Always, I am humbled and amazed at the vastness of the universe and all the life that is around me that I cannot see. No matter what is bothering me today, I need to remember that there is beauty all around us.  

What specific talents and joys help you remember your worth?

There is a charming book I read in programs for children ages 4 – 8 called “I’m Gonna Like Me – Letting Off a Little Self-Esteem.” The book is filled with great illustrations by Laura Cornell and was written beautifully by Jamie Lee Curtis. I particularly like that the speaker loves herself not only for her talents, but also when she makes mistakes.  

The book ends with a question: “I’m gonna like me, I already do, but enough about me, how about you?”

Giving a child a chance to speak up about their abilities, talents and things they enjoy doing is inspiring. I love seeing their faces light up when they share things that mean the world to them.  

So many children, and adults, have been told they don’t matter. When we hear this message over and over again from others, we can start to believe it if we forget to value ourselves. 

Remember, we are all enough and there are things each of us is passionate about that help us grow, contribute to the world in a positive way, and relieve our stress.

We all need to be reminded of the treasurers within each of us to thrive in this world.  One activity I do with children around this issue is to ask them to write on a piece of paper what they love about themselves.  Then they get a wooden box to decorate and I tell them to place the word in the treasure box to remember their amazing talent.  Here is one child’s work from one of my classes:

Have a great day filled with creativity and high self-esteem!

What are the pros and cons of daydreaming?

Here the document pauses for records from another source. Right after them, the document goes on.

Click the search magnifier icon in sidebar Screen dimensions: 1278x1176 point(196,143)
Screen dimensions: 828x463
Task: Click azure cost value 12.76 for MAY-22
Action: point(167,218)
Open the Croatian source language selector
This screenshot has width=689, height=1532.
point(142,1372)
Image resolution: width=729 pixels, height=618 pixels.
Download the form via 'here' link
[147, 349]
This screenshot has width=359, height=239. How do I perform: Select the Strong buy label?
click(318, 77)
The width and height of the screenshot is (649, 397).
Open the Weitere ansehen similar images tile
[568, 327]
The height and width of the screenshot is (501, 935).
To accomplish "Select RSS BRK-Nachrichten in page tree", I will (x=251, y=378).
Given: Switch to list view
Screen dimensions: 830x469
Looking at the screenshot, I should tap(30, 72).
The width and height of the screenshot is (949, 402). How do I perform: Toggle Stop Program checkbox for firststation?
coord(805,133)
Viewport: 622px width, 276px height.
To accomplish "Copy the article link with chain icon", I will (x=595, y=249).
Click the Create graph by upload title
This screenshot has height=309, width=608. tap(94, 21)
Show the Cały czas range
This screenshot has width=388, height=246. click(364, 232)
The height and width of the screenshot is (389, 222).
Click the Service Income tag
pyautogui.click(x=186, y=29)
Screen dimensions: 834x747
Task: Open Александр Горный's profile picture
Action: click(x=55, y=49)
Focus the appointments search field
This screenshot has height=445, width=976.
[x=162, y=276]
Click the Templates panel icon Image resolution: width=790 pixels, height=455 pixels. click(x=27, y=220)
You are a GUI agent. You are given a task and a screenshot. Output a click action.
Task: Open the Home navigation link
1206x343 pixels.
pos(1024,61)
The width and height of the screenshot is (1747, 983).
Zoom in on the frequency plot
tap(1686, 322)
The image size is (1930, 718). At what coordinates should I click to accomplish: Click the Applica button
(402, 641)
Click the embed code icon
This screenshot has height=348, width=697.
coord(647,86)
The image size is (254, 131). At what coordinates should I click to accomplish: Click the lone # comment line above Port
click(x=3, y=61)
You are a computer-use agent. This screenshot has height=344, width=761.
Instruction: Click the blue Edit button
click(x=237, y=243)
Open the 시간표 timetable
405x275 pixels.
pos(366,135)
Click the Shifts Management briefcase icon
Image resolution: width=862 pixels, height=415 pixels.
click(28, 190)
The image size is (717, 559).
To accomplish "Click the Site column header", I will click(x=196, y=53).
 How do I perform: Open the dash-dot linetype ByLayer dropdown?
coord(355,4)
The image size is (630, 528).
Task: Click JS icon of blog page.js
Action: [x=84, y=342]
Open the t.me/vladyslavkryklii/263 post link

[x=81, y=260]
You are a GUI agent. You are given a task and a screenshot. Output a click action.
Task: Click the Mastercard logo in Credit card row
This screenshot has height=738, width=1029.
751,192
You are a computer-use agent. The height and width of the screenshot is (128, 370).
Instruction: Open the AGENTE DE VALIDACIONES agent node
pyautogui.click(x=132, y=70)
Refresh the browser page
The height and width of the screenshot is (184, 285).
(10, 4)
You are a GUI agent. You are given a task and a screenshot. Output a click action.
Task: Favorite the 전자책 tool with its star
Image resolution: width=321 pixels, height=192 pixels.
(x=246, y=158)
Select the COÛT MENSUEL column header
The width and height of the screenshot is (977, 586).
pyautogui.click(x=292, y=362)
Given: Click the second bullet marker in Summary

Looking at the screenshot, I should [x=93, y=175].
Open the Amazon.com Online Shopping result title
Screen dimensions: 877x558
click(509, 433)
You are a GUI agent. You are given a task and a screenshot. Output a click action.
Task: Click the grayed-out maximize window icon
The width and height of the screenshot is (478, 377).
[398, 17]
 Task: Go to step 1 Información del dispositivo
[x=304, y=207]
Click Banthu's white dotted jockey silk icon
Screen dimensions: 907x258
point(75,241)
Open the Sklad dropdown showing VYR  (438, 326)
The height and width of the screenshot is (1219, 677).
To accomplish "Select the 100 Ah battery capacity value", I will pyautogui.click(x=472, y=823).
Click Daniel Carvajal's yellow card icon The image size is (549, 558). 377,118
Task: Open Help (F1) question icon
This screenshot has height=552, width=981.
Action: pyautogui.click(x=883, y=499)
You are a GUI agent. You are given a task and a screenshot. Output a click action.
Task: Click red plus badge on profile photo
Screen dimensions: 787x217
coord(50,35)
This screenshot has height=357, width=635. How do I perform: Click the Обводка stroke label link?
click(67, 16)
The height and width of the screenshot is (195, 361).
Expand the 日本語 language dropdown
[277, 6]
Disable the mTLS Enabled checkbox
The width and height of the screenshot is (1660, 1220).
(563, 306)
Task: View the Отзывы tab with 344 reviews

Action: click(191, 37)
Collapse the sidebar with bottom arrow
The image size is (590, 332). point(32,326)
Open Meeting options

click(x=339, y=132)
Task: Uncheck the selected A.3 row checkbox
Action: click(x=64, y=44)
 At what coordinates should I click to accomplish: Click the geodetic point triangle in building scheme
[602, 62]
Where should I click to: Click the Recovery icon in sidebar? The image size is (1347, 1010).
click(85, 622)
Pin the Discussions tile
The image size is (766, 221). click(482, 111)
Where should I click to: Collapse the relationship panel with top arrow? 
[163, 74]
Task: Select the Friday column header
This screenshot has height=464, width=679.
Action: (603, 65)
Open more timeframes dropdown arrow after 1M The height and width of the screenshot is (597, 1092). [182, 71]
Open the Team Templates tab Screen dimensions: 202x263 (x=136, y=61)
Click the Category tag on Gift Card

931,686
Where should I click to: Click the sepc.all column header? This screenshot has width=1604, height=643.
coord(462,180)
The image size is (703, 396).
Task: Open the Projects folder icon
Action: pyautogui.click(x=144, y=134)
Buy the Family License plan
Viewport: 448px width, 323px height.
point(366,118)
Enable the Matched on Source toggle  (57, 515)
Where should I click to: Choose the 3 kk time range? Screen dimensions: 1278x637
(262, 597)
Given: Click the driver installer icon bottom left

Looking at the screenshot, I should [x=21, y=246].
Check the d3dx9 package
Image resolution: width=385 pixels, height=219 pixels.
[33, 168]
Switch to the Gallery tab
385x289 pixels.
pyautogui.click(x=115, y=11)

Daydreaming leads to creative thoughts and great new ideas. I have to admit though that as a child my mind might have wandered a bit too much some days in class. One day in a creative writing class in college I was daydreaming about my daydreaming and began to write this poem. Could the child or children in your life identify with it? Can you?

The Test

“Begin Here.”  She said

   as I looked down to where she was pointing

   on the standardized test in front of me.

Begin Here

   The words echoed in my ear as my mind wandered off to a fair at midnight

   where I would meet up with my friends and then–

“Begin Here.”  She said, this time more sternly.

   while she waved her hands in front of my face

   as I slowly came back to the room and began

filling in the dots with circular black marks.